== Record excerpts
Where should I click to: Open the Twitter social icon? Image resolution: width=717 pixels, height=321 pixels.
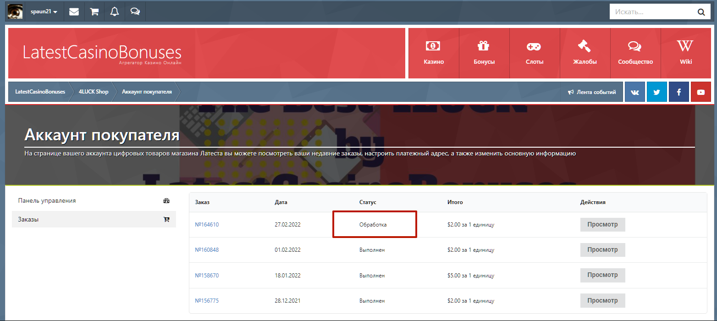tap(657, 92)
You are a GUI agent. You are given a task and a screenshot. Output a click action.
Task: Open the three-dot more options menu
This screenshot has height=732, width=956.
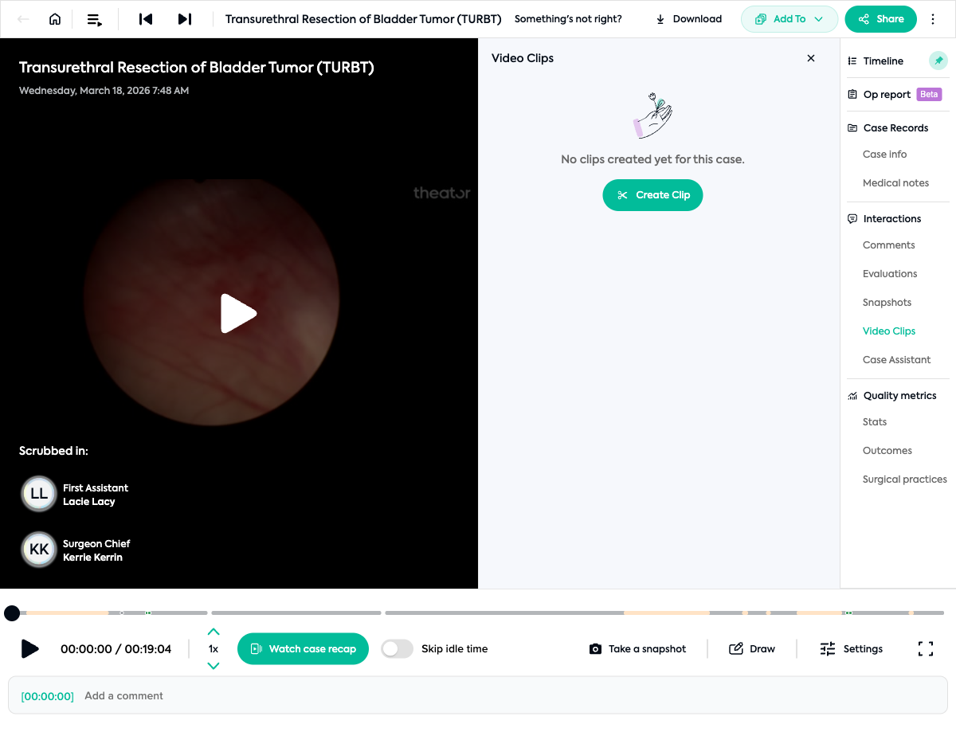933,19
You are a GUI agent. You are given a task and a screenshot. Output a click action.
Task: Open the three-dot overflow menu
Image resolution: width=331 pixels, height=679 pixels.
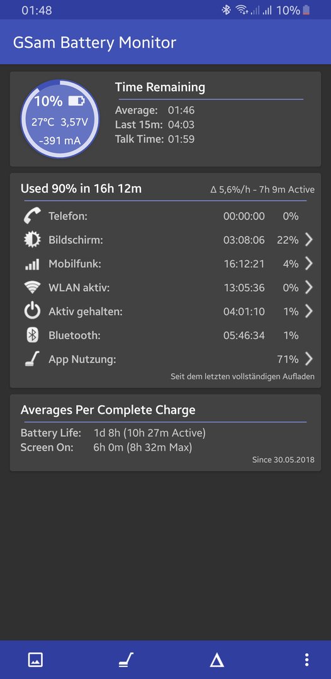(306, 660)
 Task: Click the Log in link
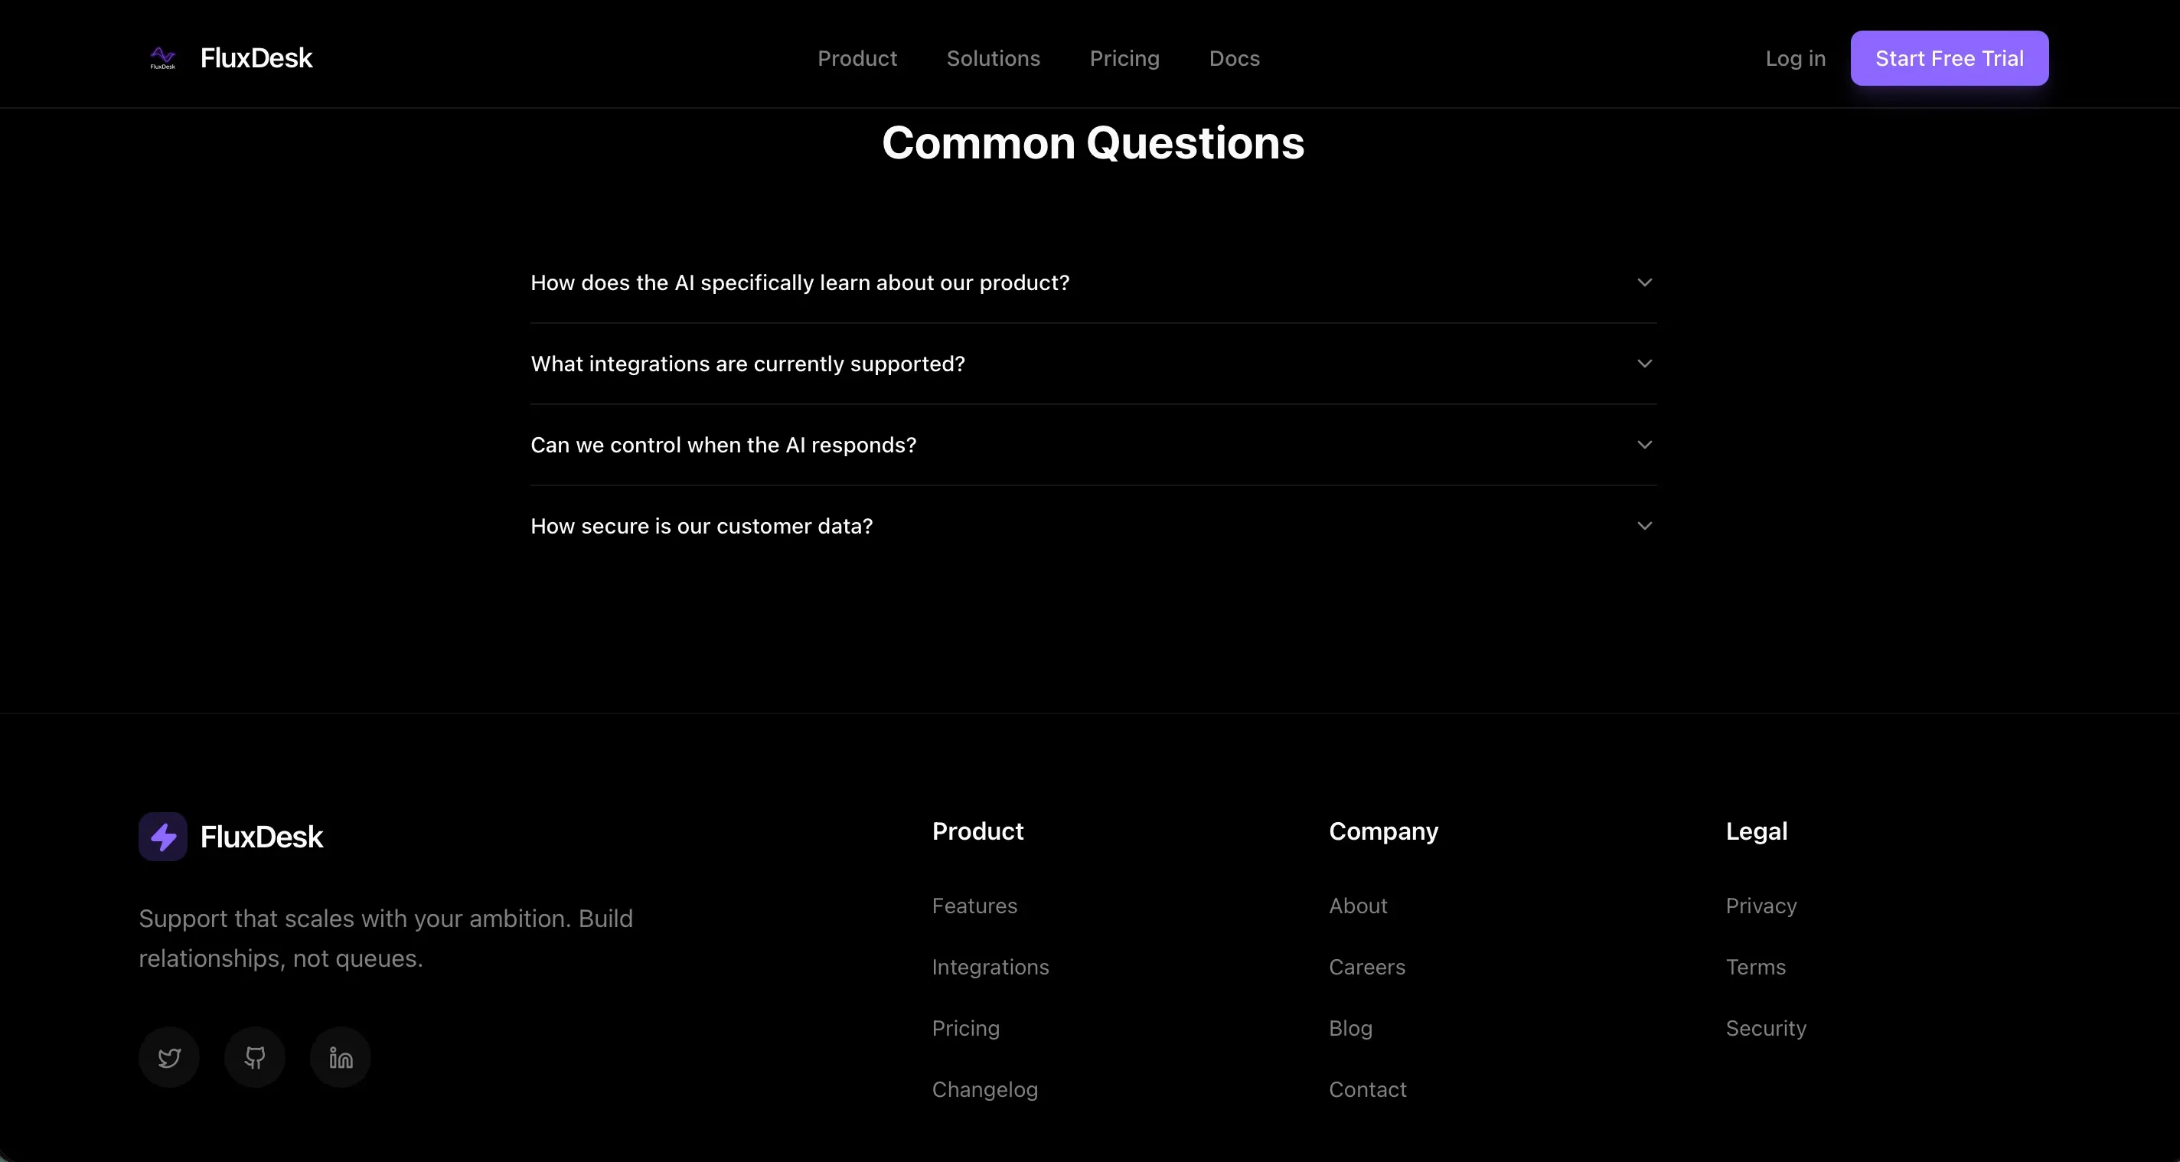(1795, 58)
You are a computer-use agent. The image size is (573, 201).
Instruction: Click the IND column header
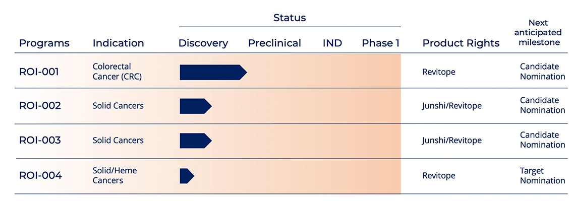click(332, 43)
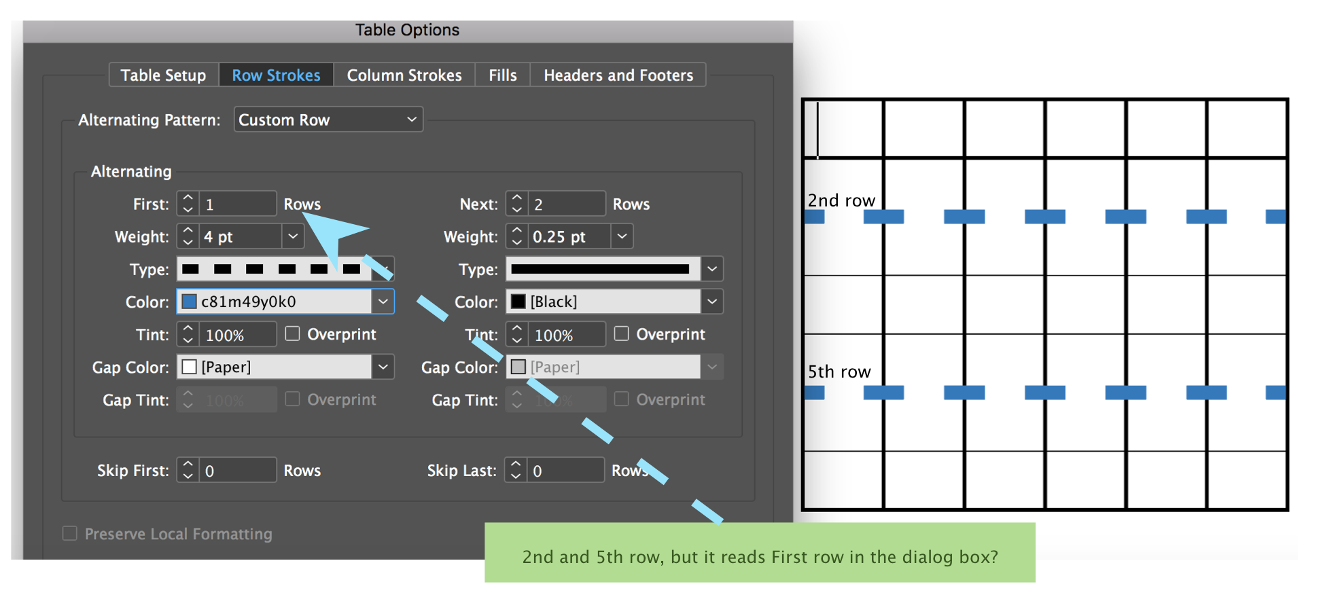
Task: Click the Next Rows count stepper arrows
Action: coord(517,204)
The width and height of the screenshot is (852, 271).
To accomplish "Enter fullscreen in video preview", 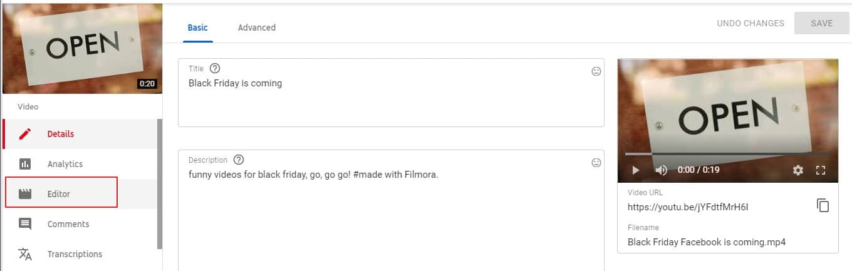I will (x=821, y=170).
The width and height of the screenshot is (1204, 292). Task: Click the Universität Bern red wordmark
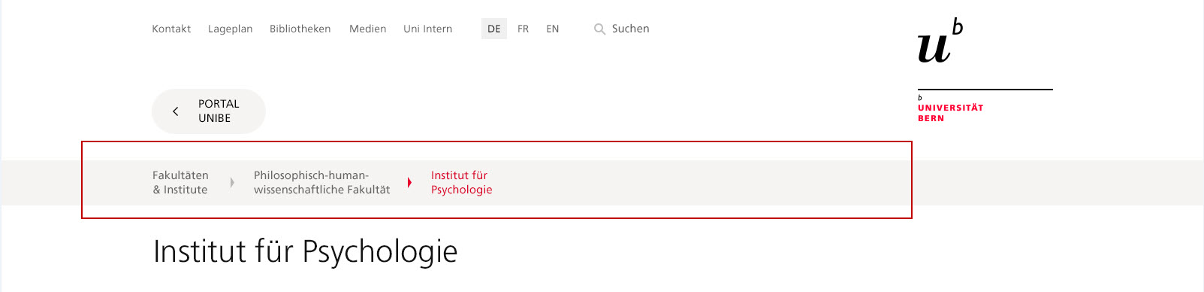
====
**To do:** In the data above, find each line that has the word "menu" and copy it out.

**Solution:**
Task: Open the three-dot more options menu
Task: Open the three-dot overflow menu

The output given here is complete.